Le processus de décision se termine à quinze, mais ceci est une approche très formaliste car lorsque nous sommes engagés dans une crise comme celle du Kosovo, par exemple, que nous avons vécue et qui est très fortement présente dans la mémoire, les décisions se passent toujours par consultations permanentes. Il y a, en effet, une multiplicité de décisions qui s'additionnent, dont des décisions, à caractère opérationnel, d'engagement de force. A ce moment-là, ce sont les nations qui comptent. Nous faisons très attention de dire que la construction de la défense européenne ne pourra se développer que sur une base intergouvernementale. Nous pensons qu'elle va se développer sur cette base et nous en sommes heureux. Il ne peut pas y avoir de délégation de souveraineté en la matière. Par conséquent, dans l'action, une fois que la décision de s'engager a été prise - elle l'aura été d'un commun accord avec l'Alliance, naturellement - les pays membres de l'Alliance et les pays membres de l'Union auront tous à apporter leur rôle, toute leur volonté de contribuer à la solution du problème, et donc à l'action. Nous sommes convaincus que cette question trouvera une solution satisfaisante, mais, simplement, il serait paradoxal de faire d'un pays qui n'est pas membre de l'Union, qui, parfois, en a d'ailleurs fait le choix politique, l'exact équivalent d'un membre de l'Union.
QUESTION
Monsieur le ministre, pour revenir sur cette question de budget déjà évoquée : nous voyons, tout de même, les Américains donner un peu des leçons aux Européens sur cette question. C'est leur droit. Cela étant, je voulais vous relancer sur cette histoire de bouclier antimissiles américain parce que, sur ce sujet, les Américains ne se gênent pas pour mettre les Européens devant le fait accompli. Or, il y a quand même une certaine inquiétude du côté européen sur cette histoire. Par conséquent, pouvez-vous nous présenter un peu votre analyse de cette situation ?

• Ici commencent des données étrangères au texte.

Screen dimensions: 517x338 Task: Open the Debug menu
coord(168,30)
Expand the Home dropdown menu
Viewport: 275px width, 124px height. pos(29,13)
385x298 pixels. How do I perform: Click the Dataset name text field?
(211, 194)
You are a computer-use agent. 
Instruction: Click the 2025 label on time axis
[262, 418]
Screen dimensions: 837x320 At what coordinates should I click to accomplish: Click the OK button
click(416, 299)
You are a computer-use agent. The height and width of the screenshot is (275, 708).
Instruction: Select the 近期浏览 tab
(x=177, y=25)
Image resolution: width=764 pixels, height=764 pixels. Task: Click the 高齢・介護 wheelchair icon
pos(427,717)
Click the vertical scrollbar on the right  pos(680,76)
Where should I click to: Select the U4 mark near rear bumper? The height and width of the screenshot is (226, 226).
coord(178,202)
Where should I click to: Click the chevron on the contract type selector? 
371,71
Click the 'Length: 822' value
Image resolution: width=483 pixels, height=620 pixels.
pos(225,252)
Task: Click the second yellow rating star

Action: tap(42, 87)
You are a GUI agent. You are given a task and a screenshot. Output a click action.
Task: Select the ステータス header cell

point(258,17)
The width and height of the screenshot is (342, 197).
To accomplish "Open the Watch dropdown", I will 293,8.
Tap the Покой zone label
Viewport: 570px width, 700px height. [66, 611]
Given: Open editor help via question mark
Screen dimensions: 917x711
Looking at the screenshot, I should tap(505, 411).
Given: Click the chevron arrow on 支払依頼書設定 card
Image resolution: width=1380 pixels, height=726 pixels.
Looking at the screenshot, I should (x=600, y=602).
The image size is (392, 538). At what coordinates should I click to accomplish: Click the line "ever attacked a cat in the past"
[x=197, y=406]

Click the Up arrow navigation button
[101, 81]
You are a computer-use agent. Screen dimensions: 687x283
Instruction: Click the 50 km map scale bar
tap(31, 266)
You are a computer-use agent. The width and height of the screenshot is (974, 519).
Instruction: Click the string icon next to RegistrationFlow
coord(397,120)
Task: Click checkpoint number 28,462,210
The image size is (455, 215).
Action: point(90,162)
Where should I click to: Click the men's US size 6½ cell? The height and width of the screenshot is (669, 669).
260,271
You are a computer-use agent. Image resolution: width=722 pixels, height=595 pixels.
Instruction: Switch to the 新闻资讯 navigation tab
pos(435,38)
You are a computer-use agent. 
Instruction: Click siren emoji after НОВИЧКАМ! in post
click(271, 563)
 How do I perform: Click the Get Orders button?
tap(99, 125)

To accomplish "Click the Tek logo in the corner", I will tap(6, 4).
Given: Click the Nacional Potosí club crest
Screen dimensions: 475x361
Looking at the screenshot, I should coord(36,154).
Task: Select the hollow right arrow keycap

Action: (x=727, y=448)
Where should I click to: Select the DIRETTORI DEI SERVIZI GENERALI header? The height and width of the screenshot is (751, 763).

ALAIN RICHARD, MINISTRE DE LA DEFENSE
Oui. Sur le premier point, les Américains expriment leur propre liberté d'expression, des commentaires sur les politiques budgétaires des uns et des autres : cela fait partie du dialogue entre alliés. Alors, nous pouvons le mener avec plus ou moins de précautions et, sur le fond, leurs arguments ne sont pas dépourvus de valeur. Sur l'affaire de la défense antimissiles, cette question peut se débattre dans l'Alliance, mais n'est pas une question de l'Alliance. Cette question est, tout d'abord, mondiale, c'est-à-dire intéresse un ensemble de pays. Chacun sait que, parmi les pays acteurs potentiels de ce débat, il y a des pays importants sur le plan stratégique, mais très loin de l'Europe ou de l'Alliance, comme Israël ou le Japon. Ainsi, il est vraisemblable que nous en parlerons, du moins que William Cohen en parlera. Comme il est prévu que nous nous rencontrions en fin d'après-midi, nous aurons, vraisemblablement, un échange sur ce sujet. Personnellement, ce n'est pas au sein de l'Alliance que j'estime avoir les messages les plus déterminants à apporter sur cette question. En second lieu, ce débat est très diversifié aux Etats-Unis et comporte au moins trois dimensions : celle de la défense de théâtre qui ne pose pas de problème de stratégie ou d'équilibre international de notre point de vue, une défense limitée sur laquelle le Président Clinton a prévu de prendre sa décision avant l'été 2000, qui viserait simplement à protéger certaines parties du territoire américain à l'encontre de missiles émanant d'arsenaux de faible puissance et puis l'idée - qui reste toujours un peu dans les mémoires - de construire un système global de défense du territoire américain ; système qui pourrait même aller plus loin et être mis à la disposition, moyennant finances, d'autres espaces géographiques, donc d'autres nations.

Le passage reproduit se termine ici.